Your task: Nothing but the records beneath, reproduced exactly, should appear in the answer.

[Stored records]

☆ ☆ ☆

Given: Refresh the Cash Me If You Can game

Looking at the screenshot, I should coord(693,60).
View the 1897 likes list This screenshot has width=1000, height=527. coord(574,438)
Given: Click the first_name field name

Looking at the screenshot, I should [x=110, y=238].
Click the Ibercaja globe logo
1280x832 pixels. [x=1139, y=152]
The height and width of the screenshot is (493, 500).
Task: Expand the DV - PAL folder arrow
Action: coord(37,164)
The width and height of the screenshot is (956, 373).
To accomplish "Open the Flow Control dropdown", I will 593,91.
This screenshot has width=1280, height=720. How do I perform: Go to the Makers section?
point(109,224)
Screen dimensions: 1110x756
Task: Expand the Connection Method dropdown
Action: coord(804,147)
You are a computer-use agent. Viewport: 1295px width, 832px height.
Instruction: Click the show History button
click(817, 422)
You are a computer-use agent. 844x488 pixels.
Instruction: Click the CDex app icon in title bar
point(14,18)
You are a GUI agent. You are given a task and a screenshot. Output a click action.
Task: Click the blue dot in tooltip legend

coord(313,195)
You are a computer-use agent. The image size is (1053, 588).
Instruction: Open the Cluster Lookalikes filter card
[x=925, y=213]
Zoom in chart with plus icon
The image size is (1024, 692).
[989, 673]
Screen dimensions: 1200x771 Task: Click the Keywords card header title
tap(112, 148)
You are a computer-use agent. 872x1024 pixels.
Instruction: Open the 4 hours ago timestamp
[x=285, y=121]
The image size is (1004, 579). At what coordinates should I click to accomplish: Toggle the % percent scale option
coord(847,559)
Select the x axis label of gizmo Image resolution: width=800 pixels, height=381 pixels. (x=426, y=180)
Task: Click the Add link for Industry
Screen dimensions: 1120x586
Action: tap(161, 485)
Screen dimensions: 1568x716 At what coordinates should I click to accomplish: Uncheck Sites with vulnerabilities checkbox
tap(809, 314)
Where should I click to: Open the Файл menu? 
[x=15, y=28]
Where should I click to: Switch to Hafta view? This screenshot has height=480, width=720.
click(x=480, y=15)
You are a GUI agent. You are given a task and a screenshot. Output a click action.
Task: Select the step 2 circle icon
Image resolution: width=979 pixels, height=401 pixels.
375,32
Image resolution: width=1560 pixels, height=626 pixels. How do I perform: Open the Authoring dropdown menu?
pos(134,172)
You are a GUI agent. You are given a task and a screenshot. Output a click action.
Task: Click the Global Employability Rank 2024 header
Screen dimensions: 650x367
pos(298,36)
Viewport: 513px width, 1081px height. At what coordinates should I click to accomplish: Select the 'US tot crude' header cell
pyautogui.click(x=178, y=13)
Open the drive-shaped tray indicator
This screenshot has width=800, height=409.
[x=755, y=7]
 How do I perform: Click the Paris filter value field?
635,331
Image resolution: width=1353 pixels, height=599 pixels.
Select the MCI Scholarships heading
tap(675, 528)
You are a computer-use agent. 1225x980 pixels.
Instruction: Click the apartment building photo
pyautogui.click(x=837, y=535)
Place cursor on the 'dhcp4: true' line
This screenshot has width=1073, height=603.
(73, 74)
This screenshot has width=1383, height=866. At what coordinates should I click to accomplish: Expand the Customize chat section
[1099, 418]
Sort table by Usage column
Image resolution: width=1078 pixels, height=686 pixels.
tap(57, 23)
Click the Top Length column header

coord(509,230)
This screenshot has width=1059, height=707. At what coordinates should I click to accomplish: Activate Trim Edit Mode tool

☆ ☆ ☆

Response below:
Given: Refresh the Cash Me If You Can game

Looking at the screenshot, I should coord(693,60).
View the 1897 likes list This screenshot has width=1000, height=527. coord(574,438)
Given: Click the first_name field name

Looking at the screenshot, I should [x=110, y=238].
Click the Ibercaja globe logo
1280x832 pixels. [x=1139, y=152]
The height and width of the screenshot is (493, 500).
Task: Expand the DV - PAL folder arrow
Action: coord(37,164)
The width and height of the screenshot is (956, 373).
To accomplish "Open the Flow Control dropdown", I will 593,91.
This screenshot has width=1280, height=720. How do I perform: Go to the Makers section?
point(109,224)
Screen dimensions: 1110x756
Task: Expand the Connection Method dropdown
Action: coord(804,147)
You are a computer-use agent. Viewport: 1295px width, 832px height.
Instruction: Click the show History button
click(817, 422)
You are a computer-use agent. 844x488 pixels.
Instruction: Click the CDex app icon in title bar
point(14,18)
You are a GUI agent. You are given a task and a screenshot. Output a click action.
Task: Click the blue dot in tooltip legend

coord(313,195)
You are a computer-use agent. The image size is (1053, 588).
Instruction: Open the Cluster Lookalikes filter card
[x=925, y=213]
Zoom in chart with plus icon
The image size is (1024, 692).
[989, 673]
Screen dimensions: 1200x771 Task: Click the Keywords card header title
tap(112, 148)
You are a computer-use agent. 872x1024 pixels.
Instruction: Open the 4 hours ago timestamp
[x=285, y=121]
The image size is (1004, 579). At what coordinates should I click to accomplish: Toggle the % percent scale option
coord(847,559)
Select the x axis label of gizmo Image resolution: width=800 pixels, height=381 pixels. (x=426, y=180)
Task: Click the Add link for Industry
Screen dimensions: 1120x586
Action: tap(161, 485)
Screen dimensions: 1568x716 At what coordinates should I click to accomplish: Uncheck Sites with vulnerabilities checkbox
tap(809, 314)
Where should I click to: Open the Файл menu? 
[x=15, y=28]
Where should I click to: Switch to Hafta view? This screenshot has height=480, width=720.
click(x=480, y=15)
You are a GUI agent. You are given a task and a screenshot. Output a click action.
Task: Select the step 2 circle icon
Image resolution: width=979 pixels, height=401 pixels.
375,32
Image resolution: width=1560 pixels, height=626 pixels. How do I perform: Open the Authoring dropdown menu?
pos(134,172)
You are a GUI agent. You are given a task and a screenshot. Output a click action.
Task: Click the Global Employability Rank 2024 header
Screen dimensions: 650x367
pos(298,36)
Viewport: 513px width, 1081px height. At what coordinates should I click to accomplish: Select the 'US tot crude' header cell
pyautogui.click(x=178, y=13)
Open the drive-shaped tray indicator
This screenshot has width=800, height=409.
[x=755, y=7]
 How do I perform: Click the Paris filter value field?
635,331
Image resolution: width=1353 pixels, height=599 pixels.
Select the MCI Scholarships heading
tap(675, 528)
You are a computer-use agent. 1225x980 pixels.
Instruction: Click the apartment building photo
pyautogui.click(x=837, y=535)
Place cursor on the 'dhcp4: true' line
This screenshot has width=1073, height=603.
(73, 74)
This screenshot has width=1383, height=866. At what coordinates should I click to accomplish: Expand the Customize chat section
[1099, 418]
Sort table by Usage column
Image resolution: width=1078 pixels, height=686 pixels.
tap(57, 23)
Click the Top Length column header

coord(509,230)
This screenshot has width=1059, height=707. At what coordinates should I click to accomplish: Activate Trim Edit Mode tool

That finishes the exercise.